Development of iron-rich whey protein hydrogels following application of ohmic heating Effects of moderate electric fields

Abstract

The influence that ohmic heating technology and its associated moderate electric fields (MEF) have upon production of whey protein isolate cold-set gels mediated by iron addition was investigated. Results have shown that combining heating treatments (90 °C, 5 min) with different MEF intensities let hydrogels with distinctive micro and macro properties i.e. particle size distribution, physical stability, rheological behavior and microstructure.

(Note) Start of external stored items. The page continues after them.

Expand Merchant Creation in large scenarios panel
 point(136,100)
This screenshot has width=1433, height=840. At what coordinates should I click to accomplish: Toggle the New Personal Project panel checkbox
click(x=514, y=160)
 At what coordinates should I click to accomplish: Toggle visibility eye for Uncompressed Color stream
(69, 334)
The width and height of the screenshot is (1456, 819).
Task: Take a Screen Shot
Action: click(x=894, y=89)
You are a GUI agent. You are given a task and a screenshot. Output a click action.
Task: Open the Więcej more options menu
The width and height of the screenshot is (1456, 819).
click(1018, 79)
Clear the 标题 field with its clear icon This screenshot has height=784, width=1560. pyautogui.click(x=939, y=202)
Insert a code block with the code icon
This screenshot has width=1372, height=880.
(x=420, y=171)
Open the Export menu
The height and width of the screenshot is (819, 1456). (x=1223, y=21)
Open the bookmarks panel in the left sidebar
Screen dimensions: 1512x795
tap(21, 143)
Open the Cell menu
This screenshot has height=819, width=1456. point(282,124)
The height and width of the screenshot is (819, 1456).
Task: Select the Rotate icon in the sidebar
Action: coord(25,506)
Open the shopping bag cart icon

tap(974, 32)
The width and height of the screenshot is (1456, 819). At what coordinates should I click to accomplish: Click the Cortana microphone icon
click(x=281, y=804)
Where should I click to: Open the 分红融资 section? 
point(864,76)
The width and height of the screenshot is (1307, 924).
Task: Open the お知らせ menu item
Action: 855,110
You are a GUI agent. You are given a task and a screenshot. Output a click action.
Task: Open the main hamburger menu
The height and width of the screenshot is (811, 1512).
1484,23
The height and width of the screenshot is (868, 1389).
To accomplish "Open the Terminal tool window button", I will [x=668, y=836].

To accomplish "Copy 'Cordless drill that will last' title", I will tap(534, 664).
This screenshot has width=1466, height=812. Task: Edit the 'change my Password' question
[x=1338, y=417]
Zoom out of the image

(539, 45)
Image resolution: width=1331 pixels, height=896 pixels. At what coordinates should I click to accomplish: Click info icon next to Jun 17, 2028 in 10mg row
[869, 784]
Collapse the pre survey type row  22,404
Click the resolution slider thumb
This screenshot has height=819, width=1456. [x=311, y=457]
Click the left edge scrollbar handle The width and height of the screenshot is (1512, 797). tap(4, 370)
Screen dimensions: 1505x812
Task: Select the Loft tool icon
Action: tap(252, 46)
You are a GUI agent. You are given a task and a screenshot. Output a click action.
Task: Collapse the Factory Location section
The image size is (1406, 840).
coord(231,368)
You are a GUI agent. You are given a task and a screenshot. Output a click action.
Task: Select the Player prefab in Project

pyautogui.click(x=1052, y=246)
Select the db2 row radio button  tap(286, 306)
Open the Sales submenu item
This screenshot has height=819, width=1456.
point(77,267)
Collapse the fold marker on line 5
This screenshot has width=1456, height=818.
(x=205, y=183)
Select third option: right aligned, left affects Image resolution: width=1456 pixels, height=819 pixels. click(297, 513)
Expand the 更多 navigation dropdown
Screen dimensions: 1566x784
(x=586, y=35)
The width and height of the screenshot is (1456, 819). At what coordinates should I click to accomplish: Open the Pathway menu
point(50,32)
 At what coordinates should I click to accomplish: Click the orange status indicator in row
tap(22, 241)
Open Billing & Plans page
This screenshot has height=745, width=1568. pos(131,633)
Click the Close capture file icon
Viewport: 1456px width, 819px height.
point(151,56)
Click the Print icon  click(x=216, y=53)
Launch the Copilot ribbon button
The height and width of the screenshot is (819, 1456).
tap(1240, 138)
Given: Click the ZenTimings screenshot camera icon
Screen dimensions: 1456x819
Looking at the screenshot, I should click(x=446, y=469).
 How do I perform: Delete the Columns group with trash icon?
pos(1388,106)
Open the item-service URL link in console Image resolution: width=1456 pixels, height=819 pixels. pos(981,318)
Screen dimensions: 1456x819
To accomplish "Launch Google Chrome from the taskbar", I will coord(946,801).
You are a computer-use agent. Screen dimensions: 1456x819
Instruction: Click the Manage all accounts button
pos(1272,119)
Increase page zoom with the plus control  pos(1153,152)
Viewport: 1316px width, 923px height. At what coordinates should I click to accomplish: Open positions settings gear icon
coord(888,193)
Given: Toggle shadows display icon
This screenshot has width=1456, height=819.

Resulting hydrogels were characterized (at nano-scale) by an intensity-weighted mean particle diameter of 145 nm, a volume mean of 240 nm. Optimal conditions for production of stable whey protein gels were attained when ohmic heating treatment at a MEF of 3 V cm 1 was combined with a cold gelation step using 33 mmol L 1 of Fe2 +. The consistency index of hydrogels correlated negatively to MEF intensity, but a shear thickening behavior was observed when MEF intensity was increased up to 10 V cm 1. According to transmission electron microscopy, ohmic heating gave rise to a more homogenous and compact fine-stranded whey protein-iron microstructure. Ohmic heating appears to be a promising technique, suitable to tailor properties of whey protein gels and with potential for development of innovative functional foods.